Conventional hot dry rock geothermal production often utilizes continuous injection of water into wells with production at distant wells (for example, at a well spacing of 500-1000 m). Ideally, the fracture system within the subterranean rock will permit injected water to distribute fairly uniformly throughout the rock to extract geothermal heat. Many subterranean rocks formations (for example, granite basement rock) have extensive networks of natural fractures, although in certain cases the fractures need to be dilated or opened to allow commercially valuable flow rates and heat extraction performance.
The presence of an extensive fracture network is useful for effective performance of HDR geothermal energy extraction. Thermal diffusion is a slow process and, thus, rock that is more than several meters away from fluid flow through a fracture will not have its heat extracted in a commercially acceptable timeframe. Moreover, any real network of fractures will be composed of fractures of differing widths which will affect the fluid flow. More specifically, fluid flow is prone to channel preferentially through a small subset of the fractures within a rock section, such as the larger fractures. When this occurs, only a small fraction of the heat in the target section is actually removed in a reasonable amount of time. Additionally, the fluids produced from the formation may quickly cool to non-economic levels as the rock adjacent to the primary flow fractures are drained of their heat. Hence, using conventional HDR geothermal energy extraction methods, only a small fraction of hot subterranean rock is likely to have suitable fracture networks to permit economic energy extraction.

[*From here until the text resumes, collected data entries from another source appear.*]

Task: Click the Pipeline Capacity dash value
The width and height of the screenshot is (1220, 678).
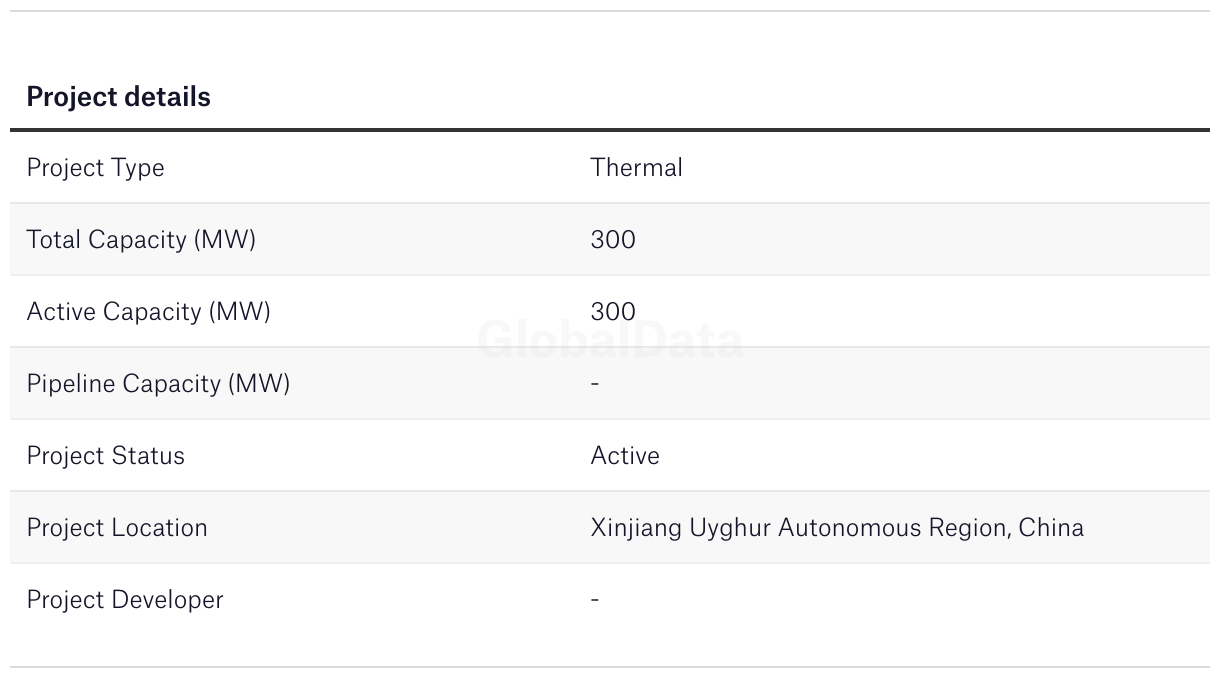Action: tap(595, 383)
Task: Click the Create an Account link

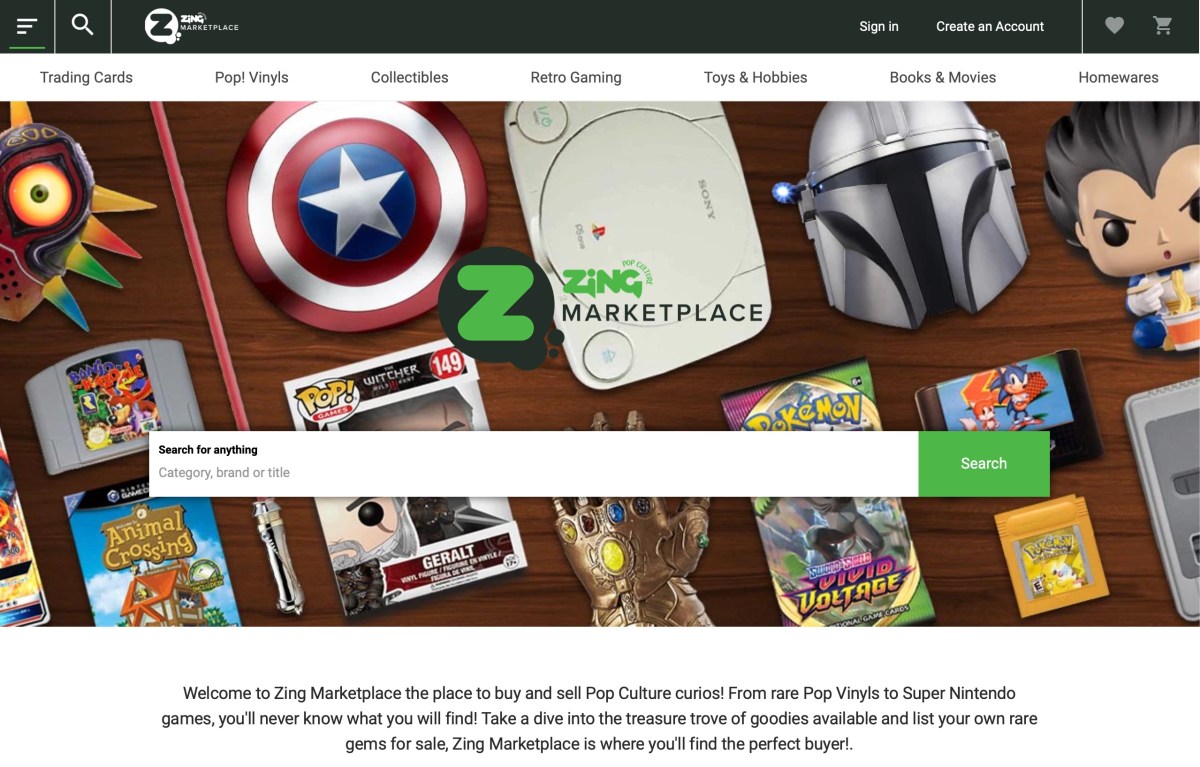Action: pos(990,26)
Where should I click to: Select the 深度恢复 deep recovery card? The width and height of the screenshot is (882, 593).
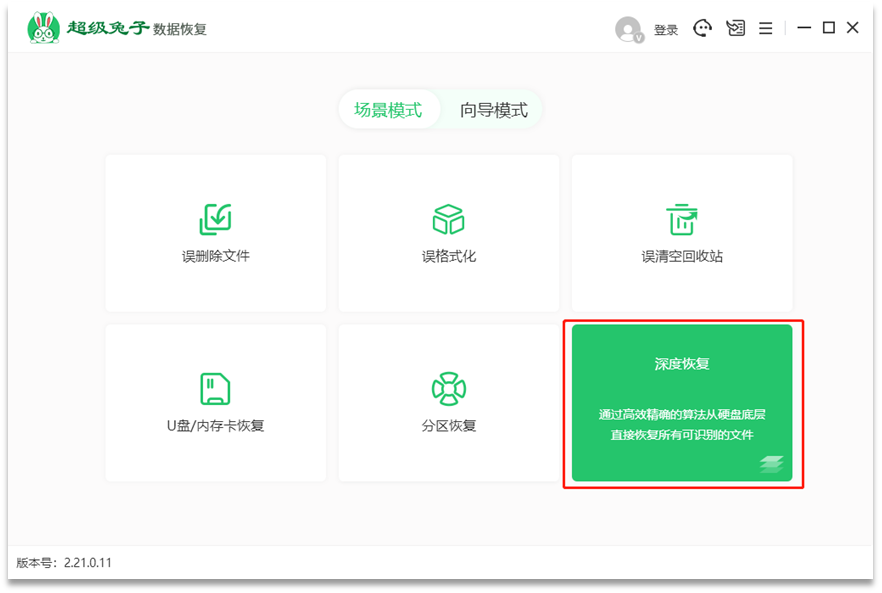coord(682,402)

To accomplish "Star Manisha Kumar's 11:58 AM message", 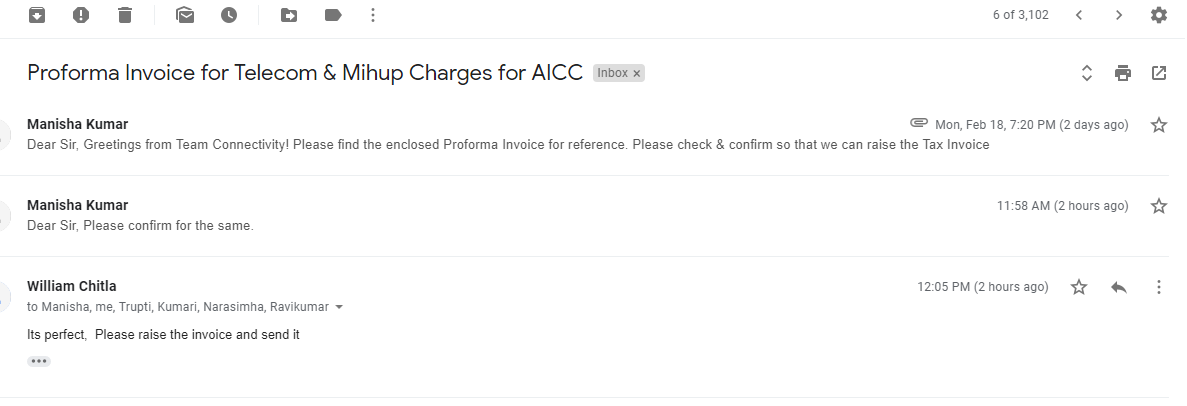I will [1159, 206].

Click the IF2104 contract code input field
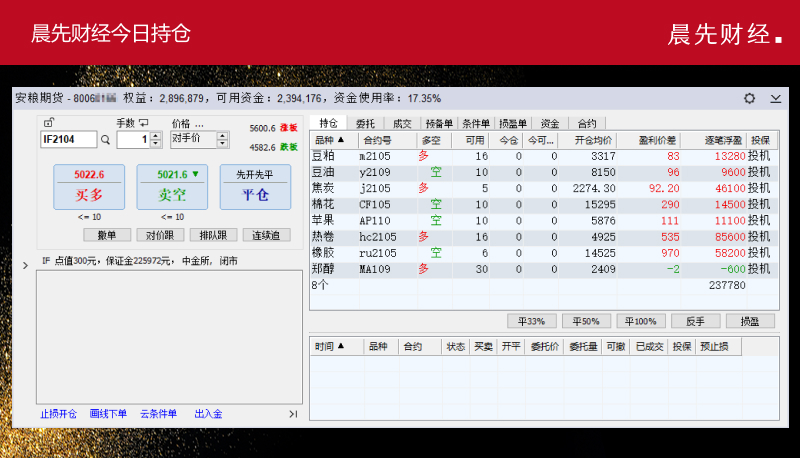point(68,140)

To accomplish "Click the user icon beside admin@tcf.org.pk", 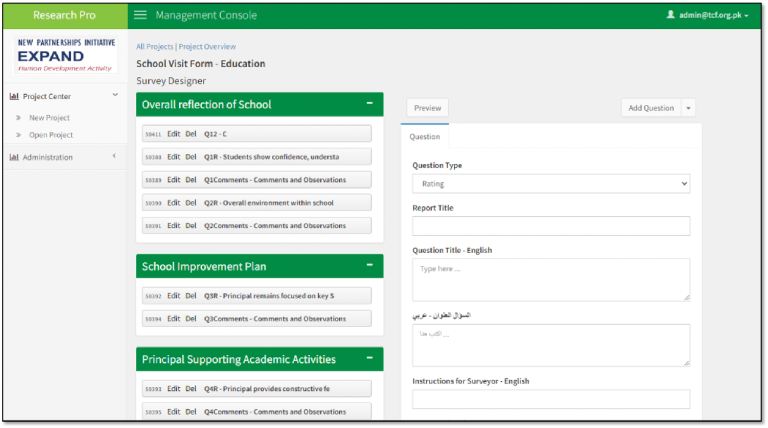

U.S. Pat. No. 4,220,205 describes a method of producing self-propping fluid-conductive fractures in rock. The method comprises pressurizing a subsurface formation and causing opposing faces of fractures to shear displace. After the shear displacement, the fractures are held open by the misfit between the opposing faces. The tendency for fracture faces to shear displace arises from shear stress retained from the original formation of the fractures.
Early descriptions of hot dry rock geothermal energy extraction were described in U.S. Pat. Nos. 3,786,858 and 3,817,038. U.S. Pat. No. 3,786,858 describes extracting energy from a dry igneous rock geothermal reservoir by a method that includes drilling a well in hot igneous rock to reach at least 150° C., hydraulically fracturing the rock, and circulating water through the crack system. U.S. Pat. No. 3,817,038 describes a method of heating an aqueous fluid in a dry geothermal reservoir formation penetrated by an injection well and a production well, forcing the fluid into the formation with simultaneous heating, and recovering the heated fluid via the production well.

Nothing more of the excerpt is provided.